実行する作業:
1. キャスト演算子の解説では、const_cast の主な用途は何とされていますか？
2. キャスト演算子の解説のうち、「本節では基本的な使い方だけを説明します。 詳しい説明は キャストの詳しい説明」から「列挙型と数値型の変換など 暗黙的に変換されない型変換も行うことができます。」までの部分をそのまま書き写してください。

抜粋本文:

________________________

C++ では4種類のキャスト演算子が用意されています。

キャスト演算子 主な用途
static_cast 型変換を明示的に行う
dynamic_cast 基底クラス型のポインタと派生クラス型のポインタを変換する
const_cast const修飾を変化させる
reinterpret_cast 型情報だけ変える

本節では基本的な使い方だけを説明します。 詳しい説明は キャストの詳しい説明 を参照してください。

static_cast

型変換を明示的に行うためのキャストです。必要があれば値を変化させます。

double dx = 3.14;
int x = static_cast<int>(dx);  // 3

列挙型と数値型の変換など 暗黙的に変換されない型変換も行うことができます。

enum class Day {
    Sun,  // 0
    Mon,  // 1
    Tue,  // 2
    Wed,  // 3
    Thu,  // 4
    Fri,  // 5
    Sat   // 6
};

Day day1 = static_cast<Day>(1);         // Day::Mon
int day2 = static_cast<int>(Day::Tue);  // 2

型変換を明示的に行うことで、 explicit 指定された変換コンストラクタによる変換も行うことができます。

________________________

データ抜粋:
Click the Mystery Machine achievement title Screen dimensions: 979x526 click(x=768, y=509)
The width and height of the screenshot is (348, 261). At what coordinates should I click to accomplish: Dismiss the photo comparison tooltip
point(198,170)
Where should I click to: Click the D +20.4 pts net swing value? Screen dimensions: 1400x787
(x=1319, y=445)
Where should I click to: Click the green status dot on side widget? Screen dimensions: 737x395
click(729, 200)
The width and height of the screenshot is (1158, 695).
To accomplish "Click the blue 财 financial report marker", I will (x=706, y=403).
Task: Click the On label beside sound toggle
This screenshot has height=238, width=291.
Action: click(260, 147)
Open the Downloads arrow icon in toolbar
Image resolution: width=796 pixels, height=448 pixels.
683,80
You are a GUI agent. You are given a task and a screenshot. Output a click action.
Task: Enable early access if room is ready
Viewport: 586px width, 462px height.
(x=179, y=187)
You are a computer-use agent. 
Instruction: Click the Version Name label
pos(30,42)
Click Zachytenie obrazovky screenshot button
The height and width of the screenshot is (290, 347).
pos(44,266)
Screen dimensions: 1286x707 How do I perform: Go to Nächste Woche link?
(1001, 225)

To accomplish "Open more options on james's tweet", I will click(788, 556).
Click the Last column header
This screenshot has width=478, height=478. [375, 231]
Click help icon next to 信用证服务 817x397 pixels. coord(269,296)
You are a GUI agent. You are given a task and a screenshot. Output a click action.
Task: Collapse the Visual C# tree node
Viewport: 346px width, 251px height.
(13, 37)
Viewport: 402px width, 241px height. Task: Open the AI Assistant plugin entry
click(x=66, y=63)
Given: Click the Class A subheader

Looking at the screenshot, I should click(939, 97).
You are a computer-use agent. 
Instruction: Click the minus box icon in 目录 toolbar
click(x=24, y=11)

________________________

解答:
1. const修飾を変化させることです。

2.
本節では基本的な使い方だけを説明します。 詳しい説明は キャストの詳しい説明 を参照してください。

static_cast

型変換を明示的に行うためのキャストです。必要があれば値を変化させます。

double dx = 3.14;
int x = static_cast<int>(dx);  // 3

列挙型と数値型の変換など 暗黙的に変換されない型変換も行うことができます。